_Task objective:_ Only one stretch of the data below is wanted: the lines starting at the one with "Given: Click the back navigation arrow" and ending at the one with "Viewport: 1134px width, 626px height.", both included, given again exactly.

_Listed records:_
————————

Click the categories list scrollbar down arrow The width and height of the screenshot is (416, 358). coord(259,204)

————————

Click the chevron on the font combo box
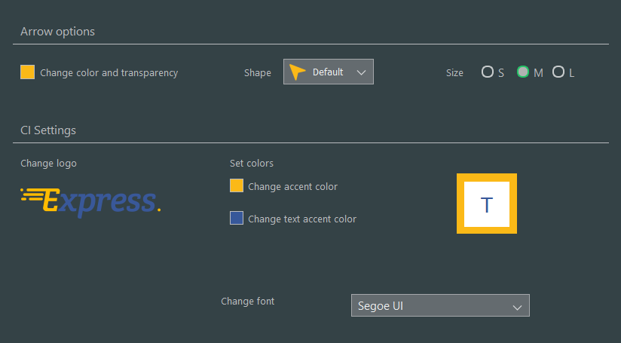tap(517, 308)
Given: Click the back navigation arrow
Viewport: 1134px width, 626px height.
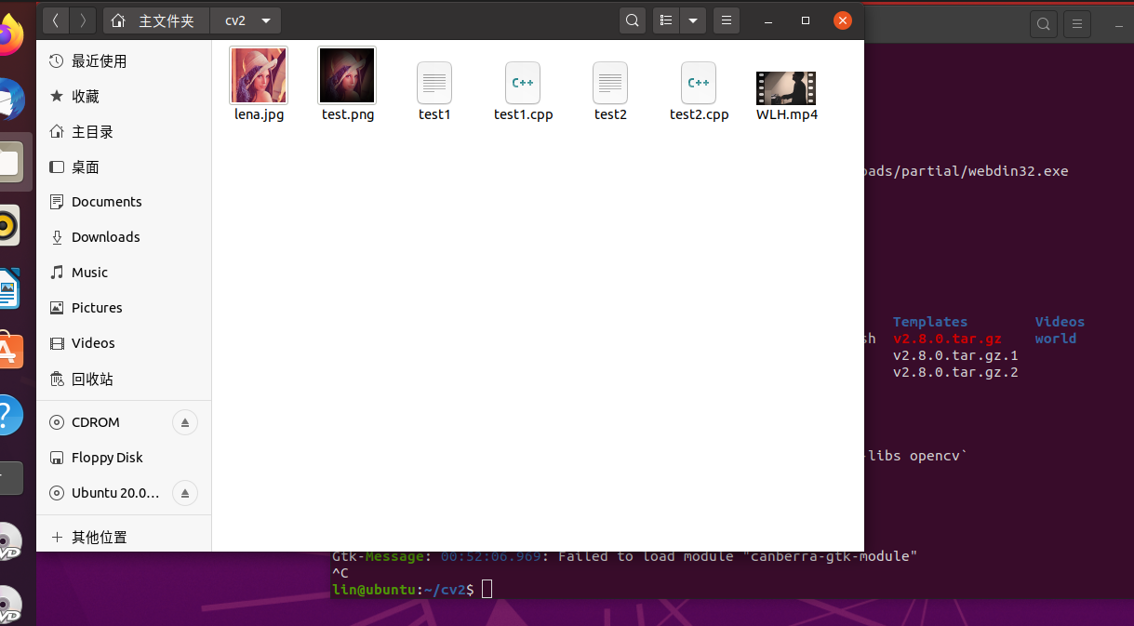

————————

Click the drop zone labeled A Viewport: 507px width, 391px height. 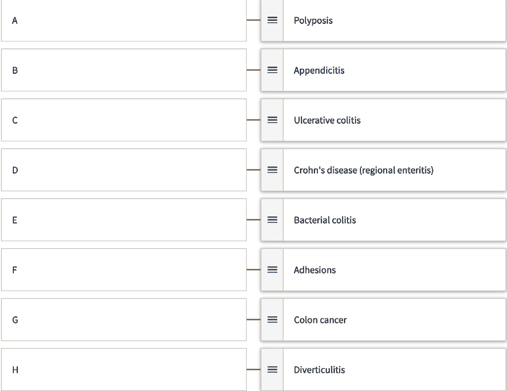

————————

_Answer to this problem:_
Given: Click the back navigation arrow
Viewport: 1134px width, 626px height.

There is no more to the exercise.